Plath had seen Vincent stark, staring, twitchy, raving. This was
almost as bad. Tears rolled down Nijinsky’s cheeks. He was falling
apart.
“Plath …Sadie …I don’t know …I just know we are …maybe not
right, but more right than them. We have to be. That’s all I’ve got.
We’re more right than them.” He shrugged helplessly. “We believe in
freedom. And your dad believed in it.”
Plath found her gaze drawn away from the desperate, sad Nijinsky to the seemingly eternally, organically sad Anya.
Anya said, “I love Vincent. Maybe you can save him. I cannot, but
maybe you can.”
“He wired you,” Plath said, somewhere between scorn and pleading.
Anya made a helpless gesture with her hands. “And your friend,
Keats, did he wire you? He is in your head.”
The idea shocked Plath. No way. No.
Anya said, “Listen, I am not saying he did. I don’t think he did.
But you care for him. Because you like his face.
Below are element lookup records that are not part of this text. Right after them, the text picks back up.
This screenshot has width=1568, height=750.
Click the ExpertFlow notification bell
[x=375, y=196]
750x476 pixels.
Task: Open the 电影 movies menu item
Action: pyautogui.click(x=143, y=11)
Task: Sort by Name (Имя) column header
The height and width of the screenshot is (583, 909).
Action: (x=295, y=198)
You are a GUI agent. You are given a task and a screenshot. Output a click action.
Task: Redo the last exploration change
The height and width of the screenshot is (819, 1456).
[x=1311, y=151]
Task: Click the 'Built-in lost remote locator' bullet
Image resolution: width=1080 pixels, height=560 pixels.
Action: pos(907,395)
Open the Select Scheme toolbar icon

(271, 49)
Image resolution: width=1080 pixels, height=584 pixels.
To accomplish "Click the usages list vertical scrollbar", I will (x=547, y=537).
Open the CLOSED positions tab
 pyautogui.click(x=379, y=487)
Because you think he
is attractive or funny or smart …What is the difference?” She shook
her head impatiently. “What is the difference?”
“The difference is what this war is about,” Nijinsky said. He was
reluctant, but he couldn’t stop himself; he couldn’t let it go by that
there was some equivalency between genuine, real, honest emotions
and the man-made results of nanobot or biot rewiring. “It’s about free
will.”
Plath made a sound of disbelief. “Maybe we should get off this
philosophy because it’s going in circles. Just tell me why we are in
such a hurry with Vincent.”
“Because we are talking about taking on Bug Man inside his own
brain. If we take him down and do it without the rest of Armstrong
finding out …Their most trusted soldier would be ours. And we could
wire …unwire …the president.”
“You don’t think that you, me, Keats, Wilkes—the four of us
together—could take on Bug Man?” Plath asked.
“Put us on a number line,” Nijinsky said. “One to ten, in terms
of skills as a twitcher. I’ll start with myself. I’m a three. Wilkes is
no better, she’s brave, but she’s still a three. You, Plath? You’re an
unknown. You haven’t really been tested. Keats has talent, and he
may be as good as Bug Man some day. But Bug Man has the experience. You’re not getting the math right: Bug Man is the best. He’s a
ten out of ten. If we all four go against him, all he has to do is make
one kill against each of us.” He held up a single, manicured finger. “One kill and we’re done. That’s our weakness. All four of us at
once? We’d be giving Bug Man a chance to wipe out our whole cell
in a single fight.”
“Even if I can somehow help Vincent,” Plath said, “what makes
you think Vincent can beat Bug Man this time around?”
“He will also have the new biot. Faster, stronger, better armed,”
Anya said. “We’re going to grow one for him.”
“Also, we have no choice,” Nijinsky said. “It’s Vincent or we lose.”